- SHORT PROBLEM
Express every line of the entries below as a JSON list of strings, one string per line, leaving out blank lines. Omit the pictures from the list.

- - -

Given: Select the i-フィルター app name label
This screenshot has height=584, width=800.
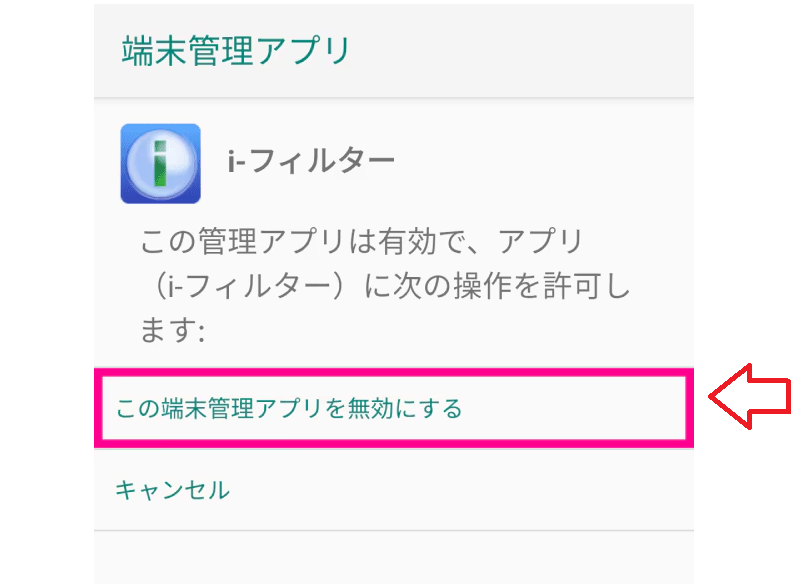Looking at the screenshot, I should click(311, 161).
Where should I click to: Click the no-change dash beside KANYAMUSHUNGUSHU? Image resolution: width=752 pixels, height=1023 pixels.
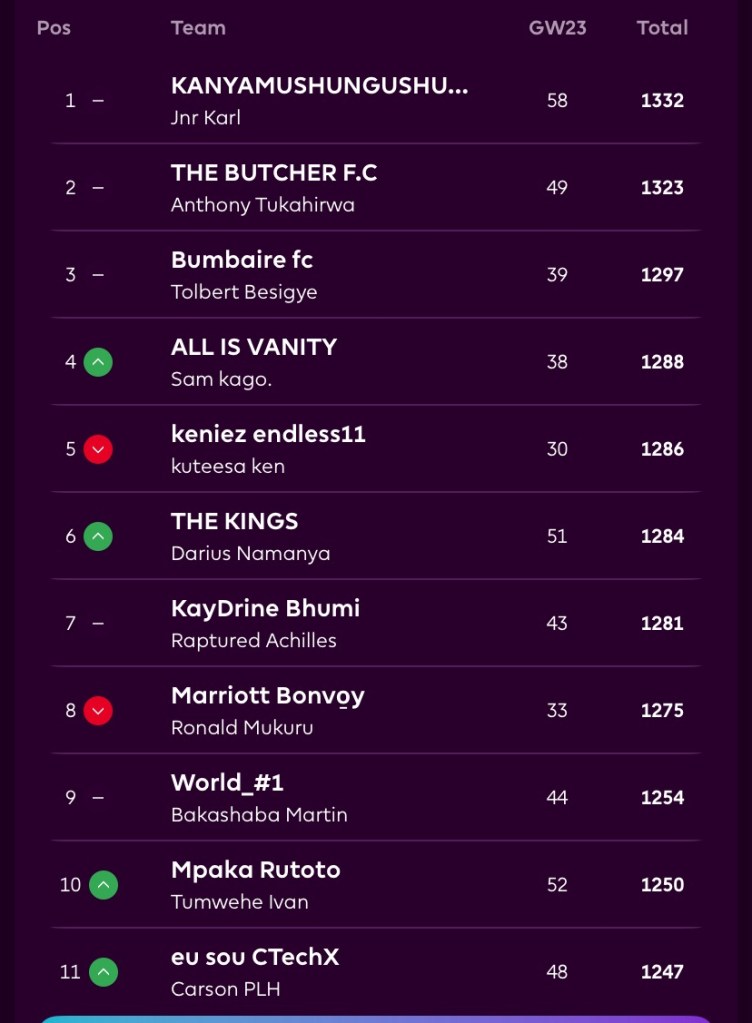tap(98, 100)
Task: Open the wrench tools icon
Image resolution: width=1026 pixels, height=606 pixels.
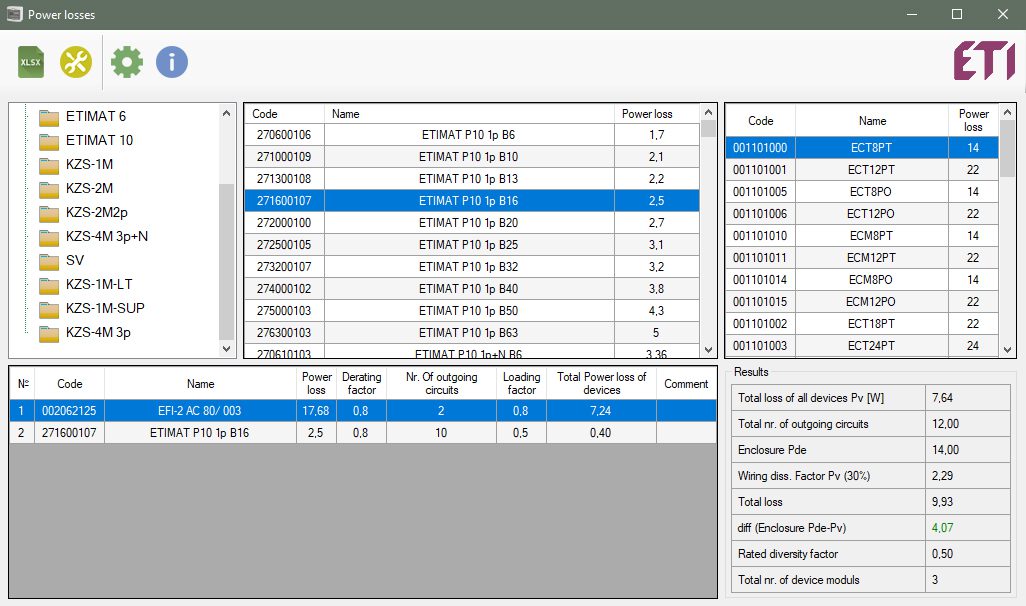Action: (x=75, y=62)
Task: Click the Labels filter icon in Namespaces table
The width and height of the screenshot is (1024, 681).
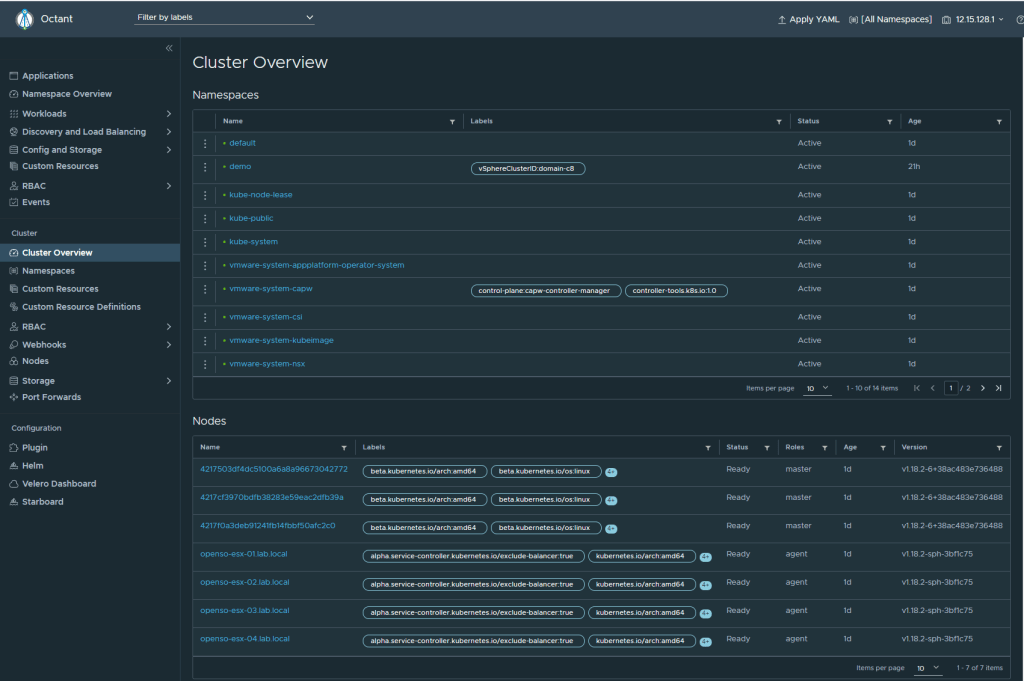Action: (779, 121)
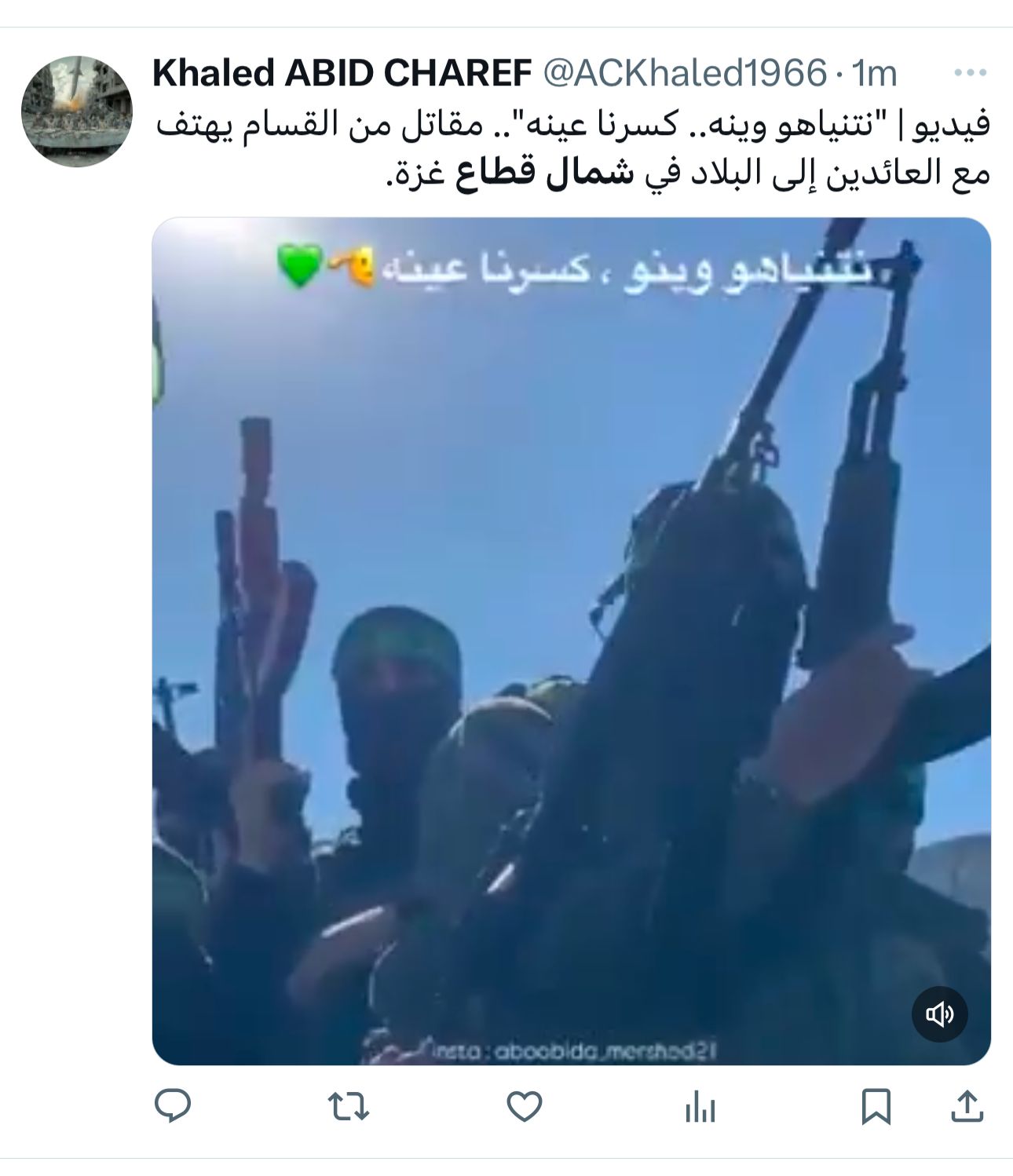Bookmark this tweet
This screenshot has width=1013, height=1176.
(876, 1107)
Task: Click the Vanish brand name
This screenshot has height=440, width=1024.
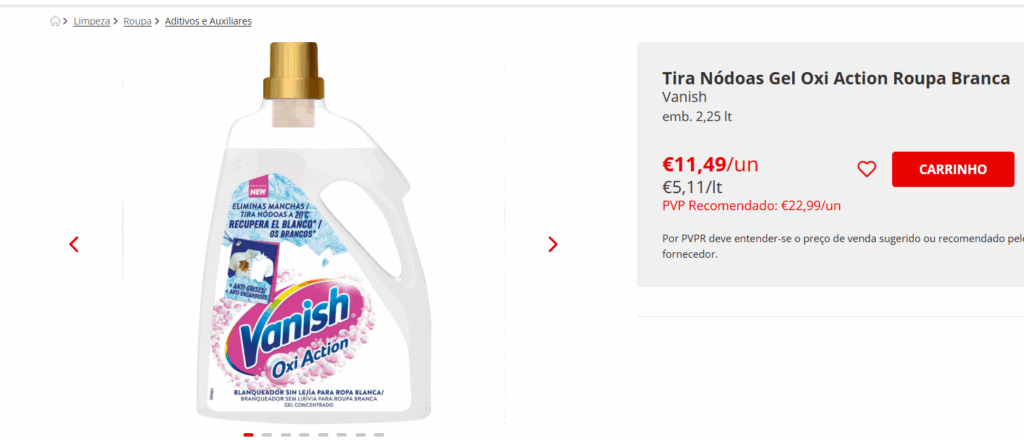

- - -

- THE OUTPUT
[
  "Given: Select the i-フィルター app name label",
  "This screenshot has height=584, width=800.",
  "Looking at the screenshot, I should click(311, 161).",
  "Where should I click to: Click the no-change dash beside KANYAMUSHUNGUSHU? Image resolution: width=752 pixels, height=1023 pixels.",
  "tap(98, 100)",
  "Task: Open the wrench tools icon",
  "Image resolution: width=1026 pixels, height=606 pixels.",
  "Action: (x=75, y=62)",
  "Task: Click the Labels filter icon in Namespaces table",
  "The width and height of the screenshot is (1024, 681).",
  "Action: (779, 121)",
  "Bookmark this tweet",
  "This screenshot has width=1013, height=1176.",
  "(876, 1107)",
  "Task: Click the Vanish brand name",
  "This screenshot has height=440, width=1024."
]